** Opening TEXT EXCERPT block **

MIT Spam Conference 2005
I just got back from the MIT Spam Conference 2005, which is put on by Paul Graham and Gilberte Houbart.
Jonathan Zdziarski’s talk on Bayesian Noise Reduction was easily the most technically-interesting talk of the entire conference. The idea is to find contexts in the message so that out-of-context text can be ignored with respect to the classification of said message. I highly recommend reading the paper or at least checking out the presentation.
Also interesting was the dissertation on the trial of ROKSO-listed spammer Jeremy Jaynes (a.k.a Gaven Stubberfield) by Jon Praed. Project Honeypot also seems to be coming along quite well under the direction of Matthew Prince. Finally, John Graham-Cumming discussed the interesting, if somewhat informal, results of his People and Spam survey. An interesting point from that: he found that 1% of the men who had used computers for 10+ years had also bought something from spam.
Brian McWilliams gave a pretty interesting look at his book, Spam Kings. He gave away some free copies, but I couldn’t get down there fast enough (people were hijacking the free books in the middle of his talk ;-). In case you haven’t heard, the book is about the lives and motivations of some big spammers.

** Closing TEXT EXCERPT block **
** Opening MATERIAL SUPPLIED block **

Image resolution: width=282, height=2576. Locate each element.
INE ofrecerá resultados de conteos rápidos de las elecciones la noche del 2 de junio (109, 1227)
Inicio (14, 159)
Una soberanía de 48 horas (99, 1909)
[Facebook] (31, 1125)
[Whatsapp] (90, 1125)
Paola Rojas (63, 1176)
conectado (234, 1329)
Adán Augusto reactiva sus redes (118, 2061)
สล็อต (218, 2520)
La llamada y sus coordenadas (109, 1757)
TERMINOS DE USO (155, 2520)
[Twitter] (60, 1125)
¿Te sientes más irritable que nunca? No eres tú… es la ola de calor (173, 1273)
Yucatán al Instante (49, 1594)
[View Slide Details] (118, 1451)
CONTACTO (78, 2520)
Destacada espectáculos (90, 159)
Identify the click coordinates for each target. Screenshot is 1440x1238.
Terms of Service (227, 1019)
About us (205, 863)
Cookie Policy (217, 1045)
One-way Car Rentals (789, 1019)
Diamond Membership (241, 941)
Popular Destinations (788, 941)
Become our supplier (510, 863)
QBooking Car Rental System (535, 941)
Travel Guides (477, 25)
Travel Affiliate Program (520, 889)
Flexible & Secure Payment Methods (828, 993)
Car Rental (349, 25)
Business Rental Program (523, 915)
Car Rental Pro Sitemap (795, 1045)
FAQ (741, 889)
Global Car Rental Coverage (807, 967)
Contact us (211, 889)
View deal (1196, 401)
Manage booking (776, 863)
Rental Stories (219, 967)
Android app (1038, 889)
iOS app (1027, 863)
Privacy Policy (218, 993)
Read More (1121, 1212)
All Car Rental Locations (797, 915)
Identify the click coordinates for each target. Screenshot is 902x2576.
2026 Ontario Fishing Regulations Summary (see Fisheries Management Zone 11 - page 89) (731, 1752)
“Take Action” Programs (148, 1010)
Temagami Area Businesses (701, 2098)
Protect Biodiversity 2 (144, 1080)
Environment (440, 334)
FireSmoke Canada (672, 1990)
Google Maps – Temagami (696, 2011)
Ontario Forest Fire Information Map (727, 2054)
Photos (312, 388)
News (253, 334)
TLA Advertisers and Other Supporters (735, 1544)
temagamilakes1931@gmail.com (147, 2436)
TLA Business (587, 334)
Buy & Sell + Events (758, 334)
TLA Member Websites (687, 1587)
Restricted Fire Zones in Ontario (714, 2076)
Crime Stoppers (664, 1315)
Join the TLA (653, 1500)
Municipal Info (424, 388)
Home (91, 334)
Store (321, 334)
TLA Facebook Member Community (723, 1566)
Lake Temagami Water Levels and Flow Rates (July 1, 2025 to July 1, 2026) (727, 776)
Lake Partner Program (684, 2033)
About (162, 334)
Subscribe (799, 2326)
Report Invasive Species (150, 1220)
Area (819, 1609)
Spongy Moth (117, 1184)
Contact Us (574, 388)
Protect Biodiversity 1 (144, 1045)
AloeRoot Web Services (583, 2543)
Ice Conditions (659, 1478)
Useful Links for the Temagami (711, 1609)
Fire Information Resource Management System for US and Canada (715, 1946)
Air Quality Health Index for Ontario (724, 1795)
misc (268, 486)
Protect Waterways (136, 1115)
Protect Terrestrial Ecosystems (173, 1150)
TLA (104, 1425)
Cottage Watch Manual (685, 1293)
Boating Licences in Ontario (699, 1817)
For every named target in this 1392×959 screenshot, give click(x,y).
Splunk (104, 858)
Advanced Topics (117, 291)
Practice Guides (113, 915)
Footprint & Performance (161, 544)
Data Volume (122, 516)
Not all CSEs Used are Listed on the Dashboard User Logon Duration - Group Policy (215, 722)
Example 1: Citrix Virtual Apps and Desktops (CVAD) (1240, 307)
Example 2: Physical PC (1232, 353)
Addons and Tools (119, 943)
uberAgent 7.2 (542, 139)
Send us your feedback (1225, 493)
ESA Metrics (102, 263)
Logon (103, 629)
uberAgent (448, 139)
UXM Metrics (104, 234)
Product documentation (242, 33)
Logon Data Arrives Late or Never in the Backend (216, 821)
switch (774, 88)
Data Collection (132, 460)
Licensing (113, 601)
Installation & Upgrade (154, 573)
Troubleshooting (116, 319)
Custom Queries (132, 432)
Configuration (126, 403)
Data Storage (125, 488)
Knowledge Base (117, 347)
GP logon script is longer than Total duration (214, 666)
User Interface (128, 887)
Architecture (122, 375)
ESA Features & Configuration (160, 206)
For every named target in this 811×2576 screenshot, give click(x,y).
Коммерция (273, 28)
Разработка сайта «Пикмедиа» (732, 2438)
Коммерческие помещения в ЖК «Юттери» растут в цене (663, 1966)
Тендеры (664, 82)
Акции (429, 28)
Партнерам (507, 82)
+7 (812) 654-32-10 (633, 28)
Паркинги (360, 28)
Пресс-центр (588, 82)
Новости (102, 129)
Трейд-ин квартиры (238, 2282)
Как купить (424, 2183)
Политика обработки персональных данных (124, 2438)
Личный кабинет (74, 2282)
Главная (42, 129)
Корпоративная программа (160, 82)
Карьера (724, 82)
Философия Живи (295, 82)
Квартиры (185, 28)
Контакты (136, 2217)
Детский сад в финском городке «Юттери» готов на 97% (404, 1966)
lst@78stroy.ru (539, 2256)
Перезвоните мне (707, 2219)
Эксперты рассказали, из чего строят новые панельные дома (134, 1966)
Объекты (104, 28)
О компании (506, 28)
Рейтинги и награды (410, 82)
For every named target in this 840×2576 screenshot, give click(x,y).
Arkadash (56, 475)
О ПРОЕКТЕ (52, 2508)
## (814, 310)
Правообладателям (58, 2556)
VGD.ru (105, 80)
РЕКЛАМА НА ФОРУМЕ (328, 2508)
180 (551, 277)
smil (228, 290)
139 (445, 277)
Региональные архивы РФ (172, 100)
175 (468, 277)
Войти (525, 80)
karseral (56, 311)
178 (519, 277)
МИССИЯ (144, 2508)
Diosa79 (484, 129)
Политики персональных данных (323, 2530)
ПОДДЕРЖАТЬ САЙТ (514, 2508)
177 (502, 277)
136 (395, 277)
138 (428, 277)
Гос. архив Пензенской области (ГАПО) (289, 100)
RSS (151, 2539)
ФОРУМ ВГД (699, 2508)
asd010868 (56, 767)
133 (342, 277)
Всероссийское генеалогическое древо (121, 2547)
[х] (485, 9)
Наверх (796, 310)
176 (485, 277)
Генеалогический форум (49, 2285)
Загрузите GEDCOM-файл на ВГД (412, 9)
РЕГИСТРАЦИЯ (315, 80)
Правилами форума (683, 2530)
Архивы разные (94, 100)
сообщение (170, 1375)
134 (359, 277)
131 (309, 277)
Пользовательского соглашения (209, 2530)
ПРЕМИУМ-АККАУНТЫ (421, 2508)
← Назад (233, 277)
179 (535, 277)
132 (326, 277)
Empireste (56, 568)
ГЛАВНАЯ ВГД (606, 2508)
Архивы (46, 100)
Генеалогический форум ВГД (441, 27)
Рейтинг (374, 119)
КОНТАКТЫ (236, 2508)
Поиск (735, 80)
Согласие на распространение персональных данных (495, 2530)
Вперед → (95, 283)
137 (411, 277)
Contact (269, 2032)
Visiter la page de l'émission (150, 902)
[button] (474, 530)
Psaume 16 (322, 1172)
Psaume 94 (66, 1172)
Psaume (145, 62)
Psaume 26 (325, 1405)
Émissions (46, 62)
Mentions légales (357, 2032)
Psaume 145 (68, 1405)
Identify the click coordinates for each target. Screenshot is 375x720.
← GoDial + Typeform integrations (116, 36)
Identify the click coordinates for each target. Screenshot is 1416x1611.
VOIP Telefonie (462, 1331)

** Closing MATERIAL SUPPLIED block **

:: EXERCISE ::
Rewrite the paragraph of the post about the MIT Spam Conference 2005 that starts with "Also interesting was the dissertation" as a short list that keeps its main facts. This data has nothing to do with the text.

:: YOUR RESPONSE ::
- Jon Praed spoke on the trial of ROKSO-listed spammer Jeremy Jaynes (a.k.a. Gaven Stubberfield).
- Project Honeypot seems to be coming along well under Matthew Prince.
- John Graham-Cumming shared the somewhat informal results of his People and Spam survey.
- One finding from that survey: 1% of men who had used computers for 10+ years had bought something from spam.